Le mauvais esprit de Frank Miller

The spirit, Frank Miller, 31 décembre 2008

cravate

 

Will Eisner a crée « The Spirit » dans le années 40. Les aventures de ce héros masqué, ganté et cravaté, étaient relayées dans les pages dominicales d’un journal U.S, au cœur de livrets de 16 pages format tabloïd.  Le personnage central est un être – ni tout à fait humain, ni tout à fait esprit – errant entre vie et mort. Il était Denny Colt, flic tué lors d’une opération. Et, par le fait d’expérimentations sur sa personne, remonta mystérieusement le Styx … Dès lors, il devint The spirit, vengeur masqué, justicier d’une ville sombre et en proie à nombre de criminels, ombre à cravate rougeoyante, rôdant dans les nuits, rampant et ondulant sur les toits de Central City, sa ville, son amour. Son seul véritable amour. Il le répète maintes fois – au cas où le spectateur soit malentendant ou totalement idiot. Un de ces films ou rien n’est suggéré, tout est dit bien haut et plusieurs fois pour le faire intégrer au spectateur perçu comme un benêt fini.

Central city est son irréfragable amour, déesse parmi les femmes-apparitions qui s’offrent à lui, toutes les 5 minutes. A tel point que c’en est assommant. Si le comic-book d’Eisner mélangeait les genres – entre film noir, policier, horreur, comédie, cartoon, glamour – Dans l’adaptation cinématographique de Miller, on ne retrouve plus que l’aspect sexy avec un casting de choc : Mendes et Johansson.

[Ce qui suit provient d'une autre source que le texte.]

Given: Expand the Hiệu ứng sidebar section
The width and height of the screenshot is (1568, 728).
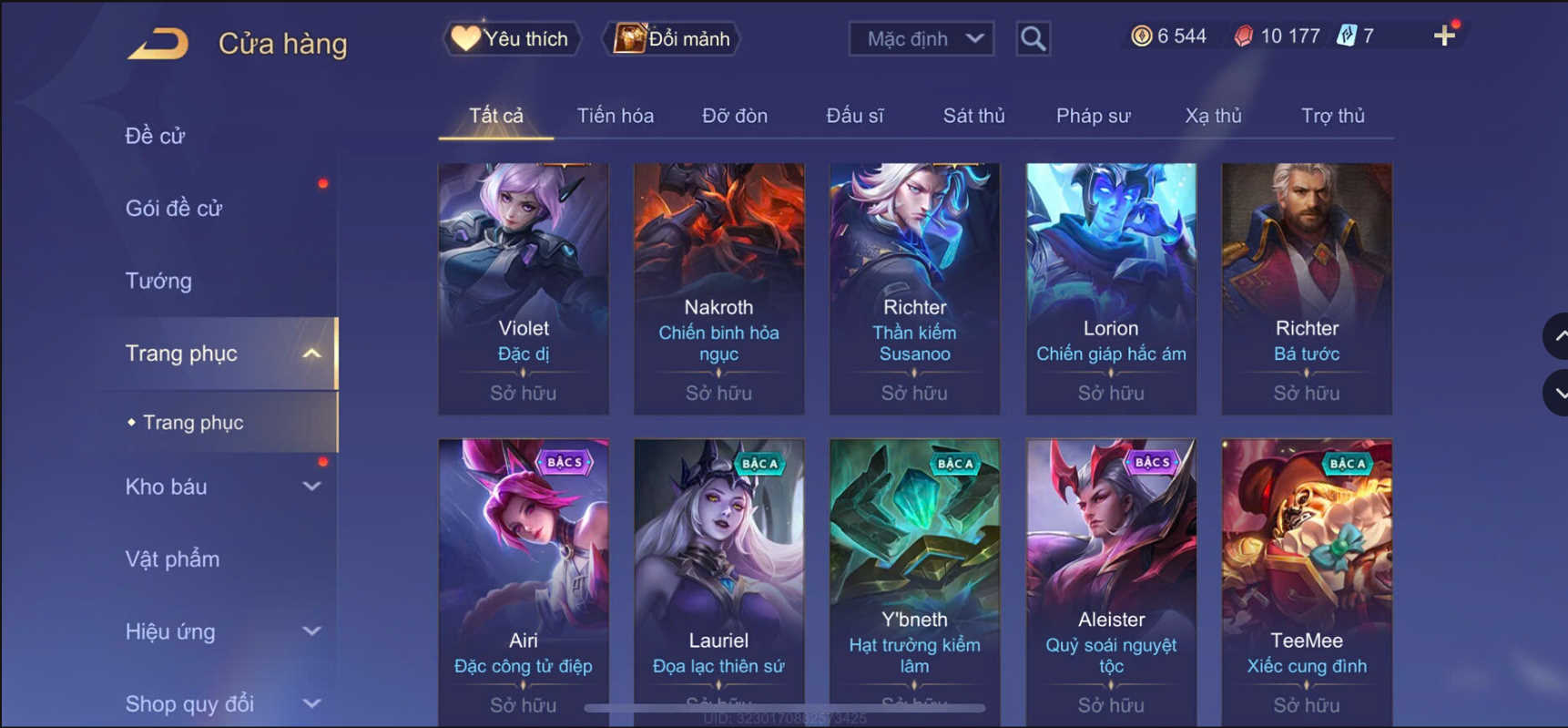Looking at the screenshot, I should pos(311,631).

Scarlett en femme de main du « terrible » docteur Octopus  – Samuel L.Jackson, guignol au rimmel dégoulinant et à l’épaisse fourrure lui donnant l’air d’un raton laveur géant –  affublée de tenues à mi-chemin entre SM et Nazi, rouge à lèvre noir, ombrelle et lunettes strictes. Des personnages sans consistance, sans profondeur. Stickers apposés sur l’écran glacé du ciné. J’imagine que l’on n’en demande pas tant à des personnages aussi stéréotypés que ceux des comics, mais alors au moins de la drôlerie, ou encore une forme de distanciation.  Mais là, le néant. Scarlett croque une pomme, Scarlett déploie son ombrelle japonaise. Scarlett m’emmerde. Passons au cas Mendes : jeune fille en fleur, amour d’enfance de l’esprit, devenue une arriviste-dominatrice-matérialiste : « girl power ». Je ne peux m’empêcher une petite digression, car cette actrice me tord de rire lorsqu’elle prêche et serine inlassablement son discours de « féministe » patentée: « ce que j’aime dans ce film, c’est que les femmes sont fortes, elles ont le pouvoir, ce ne sont pas des faire-valoir ». Mais grand dieu, Eva, évidemment que tu es un faire-valoir, ton joli cul que tu nous expose nonchalamment est un faire-valoir, ainsi que tout ton attirail charnu. Eva Mendes est donc formidablement belle et bien faite, mais elle est une actrice mineure : son talent  étant loin d’être aussi étoffé que son fessier.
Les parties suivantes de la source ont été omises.